Can Ginestar y la gastronomía de proximidad
Si el Walden representa el Sant Just más futurista, Can Ginestar simboliza todo lo contrario: calma, sombra y vida pausada. La antigua masía medieval, reformada con detalles modernistas a principios del siglo XX, funciona hoy como uno de los principales espacios culturales del municipio, aunque en verano adquiere otra dimensión.
Las mesas de la terraza se llenan cuando cae la tarde. Gente leyendo, familias tomando algo bajo los árboles y conversaciones tranquilas convierten el jardín en un refugio silencioso lejos del ruido de Barcelona. En este ambiente, el alcalde Joan Basagañas lo define como “uno de los rincones más singulares y genuinamente santjustenses”.
Esta misma manera de vivir el tiempo sin prisas se traslada también a la gastronomía del municipio. Aquí no dominan las franquicias ni los restaurantes pensados para turistas apresurados, sino la cocina de proximidad y el ambiente tranquilo de terraza. “El trato directo y humano”, destaca Basagañas, es uno de los rasgos que mejor definen la restauración local.

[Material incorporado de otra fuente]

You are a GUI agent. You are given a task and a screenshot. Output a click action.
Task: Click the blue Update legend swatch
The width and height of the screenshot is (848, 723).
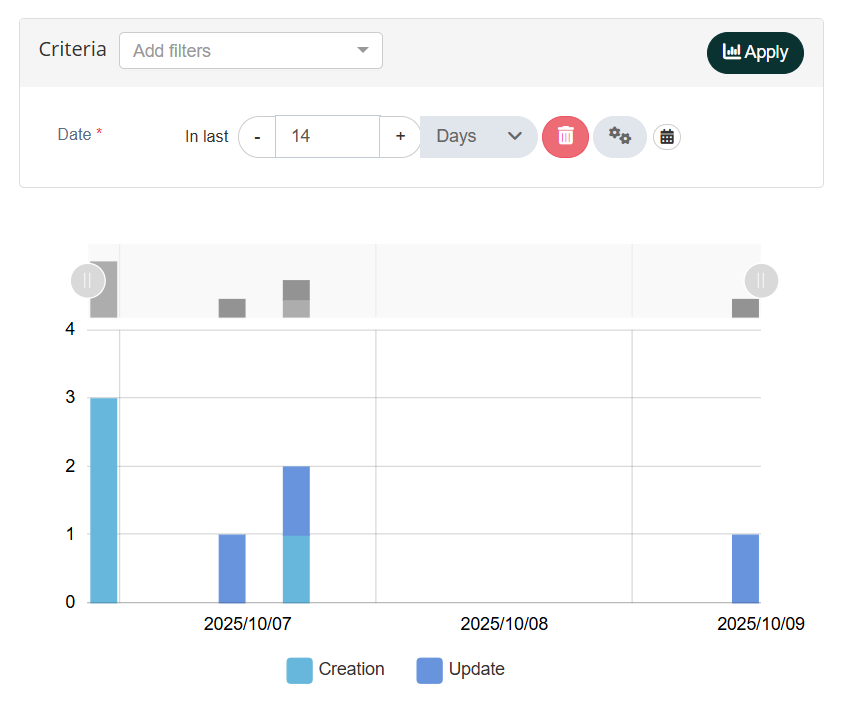[x=429, y=671]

Desde las carnes y los arroces del Restaurante La Bonaigua, un referente gastronómico frecuentado a lo largo de su historia por figuras como Salvador Dalí y distintos futbolistas, hasta las tapas y vermuts de La Vermutteca, Sant Just mezcla tradición catalana, cocina mediterránea y espacios con identidad propia. Entre ellos destaca El Mirador de Sant Just, situado en la antigua chimenea de la fábrica Sanson, donde se come con vistas al Baix Llobregat y Barcelona. También sobreviven masías como Can Carbonell o espacios como el Restaurante Ateneu, que mantienen ese trato cercano.